__Instructions for the task__: Look through the records below, and whenever a line contains "computer", copy it.

__Information__:
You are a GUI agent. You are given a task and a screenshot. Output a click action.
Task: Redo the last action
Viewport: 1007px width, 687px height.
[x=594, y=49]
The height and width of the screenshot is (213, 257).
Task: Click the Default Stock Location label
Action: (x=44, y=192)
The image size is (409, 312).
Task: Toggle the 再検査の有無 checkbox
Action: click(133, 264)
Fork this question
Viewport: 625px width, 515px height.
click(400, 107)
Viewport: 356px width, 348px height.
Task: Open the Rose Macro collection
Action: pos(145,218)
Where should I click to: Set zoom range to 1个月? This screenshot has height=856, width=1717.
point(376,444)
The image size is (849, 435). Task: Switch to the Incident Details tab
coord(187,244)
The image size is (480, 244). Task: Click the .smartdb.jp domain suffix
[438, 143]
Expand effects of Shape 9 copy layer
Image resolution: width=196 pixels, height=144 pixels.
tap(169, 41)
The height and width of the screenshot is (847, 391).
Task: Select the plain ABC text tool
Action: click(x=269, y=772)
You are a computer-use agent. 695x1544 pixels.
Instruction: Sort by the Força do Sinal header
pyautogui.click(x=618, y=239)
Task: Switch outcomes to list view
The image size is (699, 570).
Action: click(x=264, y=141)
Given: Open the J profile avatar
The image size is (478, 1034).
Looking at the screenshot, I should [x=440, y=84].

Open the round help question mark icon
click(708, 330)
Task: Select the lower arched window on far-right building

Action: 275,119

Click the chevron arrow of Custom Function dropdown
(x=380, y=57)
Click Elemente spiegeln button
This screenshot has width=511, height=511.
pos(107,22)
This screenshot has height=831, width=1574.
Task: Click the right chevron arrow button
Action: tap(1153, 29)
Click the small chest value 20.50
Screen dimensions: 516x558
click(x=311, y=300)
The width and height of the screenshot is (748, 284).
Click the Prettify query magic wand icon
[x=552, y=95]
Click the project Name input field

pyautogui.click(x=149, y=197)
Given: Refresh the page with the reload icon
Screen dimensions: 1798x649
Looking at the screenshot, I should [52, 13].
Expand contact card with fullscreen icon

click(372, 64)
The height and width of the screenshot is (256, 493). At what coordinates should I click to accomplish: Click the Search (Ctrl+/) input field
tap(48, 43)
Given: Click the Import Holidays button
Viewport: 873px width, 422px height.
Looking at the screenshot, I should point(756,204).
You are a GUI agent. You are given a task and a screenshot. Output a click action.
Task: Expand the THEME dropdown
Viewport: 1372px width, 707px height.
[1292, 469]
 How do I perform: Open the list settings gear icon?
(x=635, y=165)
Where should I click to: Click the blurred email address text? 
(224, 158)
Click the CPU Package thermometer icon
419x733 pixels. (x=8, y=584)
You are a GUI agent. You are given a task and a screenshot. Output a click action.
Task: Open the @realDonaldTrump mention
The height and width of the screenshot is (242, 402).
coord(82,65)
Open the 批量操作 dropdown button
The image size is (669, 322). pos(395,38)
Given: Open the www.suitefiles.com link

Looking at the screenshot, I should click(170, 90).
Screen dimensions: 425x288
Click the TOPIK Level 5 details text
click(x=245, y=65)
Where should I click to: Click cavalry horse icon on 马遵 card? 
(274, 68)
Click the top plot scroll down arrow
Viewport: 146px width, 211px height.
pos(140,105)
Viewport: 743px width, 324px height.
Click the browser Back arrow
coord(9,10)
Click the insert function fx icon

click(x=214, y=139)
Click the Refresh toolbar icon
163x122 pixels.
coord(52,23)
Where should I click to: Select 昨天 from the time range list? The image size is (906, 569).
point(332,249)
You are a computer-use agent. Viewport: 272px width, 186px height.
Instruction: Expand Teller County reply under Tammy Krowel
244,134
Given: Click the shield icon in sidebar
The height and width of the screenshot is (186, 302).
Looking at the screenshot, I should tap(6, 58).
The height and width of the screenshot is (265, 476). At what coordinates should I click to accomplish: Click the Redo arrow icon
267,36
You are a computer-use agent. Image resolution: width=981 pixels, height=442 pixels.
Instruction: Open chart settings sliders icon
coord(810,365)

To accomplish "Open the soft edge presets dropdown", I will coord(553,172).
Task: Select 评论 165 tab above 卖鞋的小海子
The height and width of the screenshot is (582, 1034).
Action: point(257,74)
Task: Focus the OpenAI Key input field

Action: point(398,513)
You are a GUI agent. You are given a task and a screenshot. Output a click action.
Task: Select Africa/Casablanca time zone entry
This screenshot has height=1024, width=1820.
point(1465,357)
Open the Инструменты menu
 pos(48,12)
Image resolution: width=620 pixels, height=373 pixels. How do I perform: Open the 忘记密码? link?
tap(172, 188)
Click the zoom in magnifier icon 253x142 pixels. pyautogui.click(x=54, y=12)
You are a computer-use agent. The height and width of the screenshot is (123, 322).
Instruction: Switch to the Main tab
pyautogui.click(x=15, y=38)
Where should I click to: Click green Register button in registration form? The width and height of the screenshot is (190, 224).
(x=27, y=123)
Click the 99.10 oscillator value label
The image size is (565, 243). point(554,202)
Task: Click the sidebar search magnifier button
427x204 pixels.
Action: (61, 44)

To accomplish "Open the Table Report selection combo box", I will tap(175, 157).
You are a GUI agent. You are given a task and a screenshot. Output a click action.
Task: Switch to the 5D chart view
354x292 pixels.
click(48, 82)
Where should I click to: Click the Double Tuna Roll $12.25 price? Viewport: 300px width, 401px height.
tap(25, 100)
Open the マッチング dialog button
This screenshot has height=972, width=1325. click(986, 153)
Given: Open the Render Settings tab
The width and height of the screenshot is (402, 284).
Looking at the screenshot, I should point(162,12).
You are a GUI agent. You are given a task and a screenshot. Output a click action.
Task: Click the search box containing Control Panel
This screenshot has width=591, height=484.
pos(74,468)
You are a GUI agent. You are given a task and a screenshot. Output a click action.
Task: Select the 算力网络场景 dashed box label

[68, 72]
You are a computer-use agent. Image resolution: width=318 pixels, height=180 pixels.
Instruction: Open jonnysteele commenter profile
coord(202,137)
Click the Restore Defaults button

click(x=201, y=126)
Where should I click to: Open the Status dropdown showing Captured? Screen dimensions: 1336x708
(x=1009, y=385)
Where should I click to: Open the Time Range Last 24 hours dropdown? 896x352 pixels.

__Result of the exercise__:
You are a computer-use agent. 695x1544 pixels.
You are a computer-use agent. Viewport: 272px width, 186px height.
You are a computer-use agent. Image resolution: width=981 pixels, height=442 pixels.
You are a computer-use agent. The height and width of the screenshot is (123, 322).
You are a computer-use agent. Image resolution: width=318 pixels, height=180 pixels.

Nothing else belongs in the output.